What’s even odder is that Boone’s cinematographer is Peter Deming, a master of making creepy, unsettling atmosphere in movies like Mulholland Drive or in Twin Peaks. His work instead feels run-of-the-mill and simple, undermining the potential of the environment.


As a script, New Mutants tries to be 4 movies at once. It wants to be:

- A dark teen drama, opening with scenes of grief counselling and self-harm

- A horror movie, evidenced by frequent nightmare scenes

- A buddy-teen movie, emphasised by the middle portion of random character interactions

- And a superhero movie, as shown by the awful CGI climax.

The movie just cannot commit to one tone and shifts so suddenly between them that it is absolutely hilarious. For instance, at the beginning, it’s implied that one character is suicidal and only uses his powers to try and hurt himself.
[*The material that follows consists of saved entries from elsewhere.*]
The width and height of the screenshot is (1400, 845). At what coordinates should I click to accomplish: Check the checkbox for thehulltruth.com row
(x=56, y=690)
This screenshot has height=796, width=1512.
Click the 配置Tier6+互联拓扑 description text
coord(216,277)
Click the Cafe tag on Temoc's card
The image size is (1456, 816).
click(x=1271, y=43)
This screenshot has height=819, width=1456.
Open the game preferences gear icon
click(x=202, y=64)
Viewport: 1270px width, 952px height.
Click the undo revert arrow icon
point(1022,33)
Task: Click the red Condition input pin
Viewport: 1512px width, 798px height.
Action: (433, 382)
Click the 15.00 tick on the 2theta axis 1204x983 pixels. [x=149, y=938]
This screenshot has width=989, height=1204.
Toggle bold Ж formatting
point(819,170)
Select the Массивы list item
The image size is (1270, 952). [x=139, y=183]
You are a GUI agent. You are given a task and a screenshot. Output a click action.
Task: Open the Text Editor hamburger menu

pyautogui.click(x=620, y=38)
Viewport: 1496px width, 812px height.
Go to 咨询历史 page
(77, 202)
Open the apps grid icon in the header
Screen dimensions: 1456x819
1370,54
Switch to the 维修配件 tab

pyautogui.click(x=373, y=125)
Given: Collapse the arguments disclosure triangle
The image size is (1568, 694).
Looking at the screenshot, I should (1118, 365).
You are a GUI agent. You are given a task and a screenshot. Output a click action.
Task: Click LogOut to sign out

This plot point is literally never mentioned again.

It doesn’t help that none of these tones work at all;

- The teen drama, as already mentioned, just vanishes.

- The horror is undermined by the flat presentation and repetitive structure.

- The buddy-teen movie isn’t funny as the characters are completely unlikeable.

- The superhero stuff…whoa. The CGI and sound design are so bad that it defies belief considering this was a major studio production, particularly the CGI surrounding Anya Taylor-Joy.


Perhaps the far worse element of this movie is characters and performances. I’ve never seen a movie that immediately tries to get you to hate every single character on screen that you shouldn’t – even evil-focused movies like Bad Lieutenant know how to inject spirit and likeability into their disgusting leads. But when you see the sympathetic Rahne and Sam not given anything to do, the poor line-readings of lead Blu Hunt, the awful depiction of Sunspot (who almost seems to have been written as the villain) and whatever the fuck happened to Anya Taylor-Joy…I just can’t convey how bad it is.

Let’s focus on Taylor-Joy, a terrific actress giving a terribly over-the-top and unnecessary performance here. When she’s introduced, she mocks every single character, including racially harassing Dani, then encourages all of them to commit suicide, forces them to strap on a lie detector to interrogate them, then beats Dani up while all the while refusing to engage with anything other than a hand puppet (which then turns up as a dragon in one shot for no reason whatsoever) – and we’re supposed to eventually sympathise with her. If the giant Demon Bear monster at the end (which is unintentionally hilarious, by the way) had just eaten her, it would have immediately moved this from a 0 to a 5/10.

Readers, I just cannot believe this movie. Everything in it is irredeemable, utterly incomprehensible in what the filmmakers and studio did. At least Fant4stic was mostly clear in what happened and characters didn’t actively try to enrage the audience – The New Mutants is somehow worse. Never see this movie, not even if you are dared to.


Of course, New Mutants gets an F.


Just no. Never again.

If you’ve seen this movie…I’m sorry.